San Francisco Museum of Modern Art (SFMOMA)

San Francisco Museum of Modern Art (SFMOMA)
San Francisco, United States

Ant Farm was founded in 1968 by Chip Lord and Doug Michels, who were soon joined by Curtis Schreier. The group created playful artworks that use built forms and performances to critique media culture and to propose new possibilities for society. Ant Farm presented the performance documented in Media Burn on July 4, 1975, at San Francisco's Cow Palace arena. It was a parody of television news programs and a spectacular, humorous, and critical commentary on the mass media's impact on American culture. The artists demonstrated this impact through the literal collision of two mega-icons: the automobile and the television.

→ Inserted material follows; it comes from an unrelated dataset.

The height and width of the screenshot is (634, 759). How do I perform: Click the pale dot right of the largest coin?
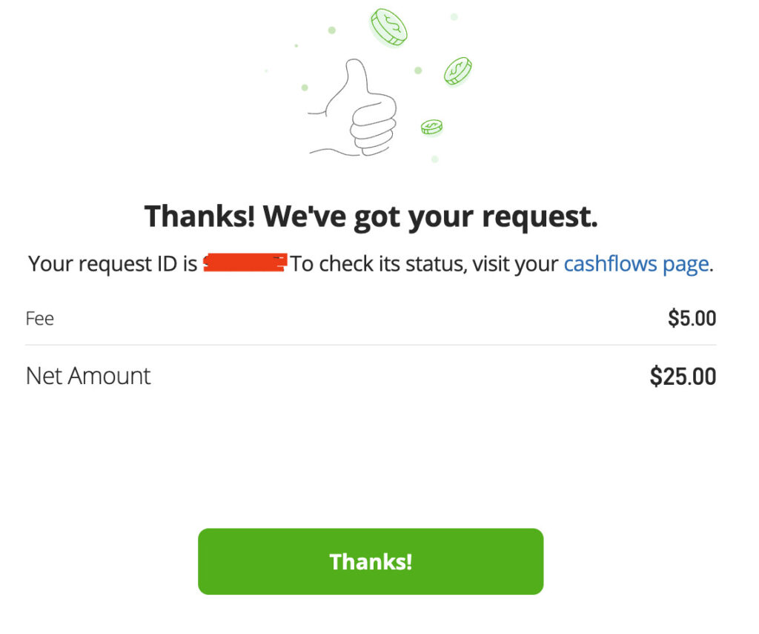[454, 16]
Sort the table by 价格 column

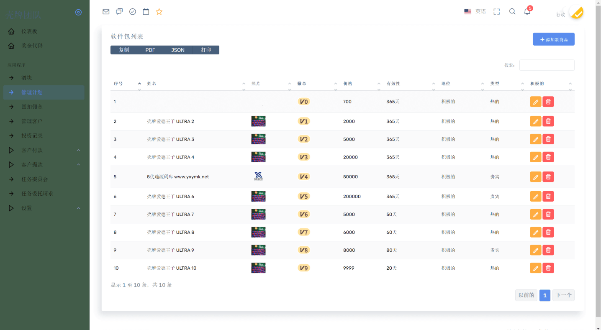pyautogui.click(x=361, y=84)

As the event opens, Doug Hall (of the performance collective T.R. Uthco), in the role of the JFK-like artist-president, lays the groundwork: "Now I ask you, my fellow Americans: Haven't you ever wanted to put your foot through your television screen?" Two Ant Farm members then proceed to drive the Phantom Dream Car (a modified 1959 Cadillac Eldorado) through a pyramid of burning TV sets. The event was heavily featured in the local news, and Media Burn opens and closes with excerpts from this coverage; the media's somewhat condescending tone ironically underlines the message of the piece.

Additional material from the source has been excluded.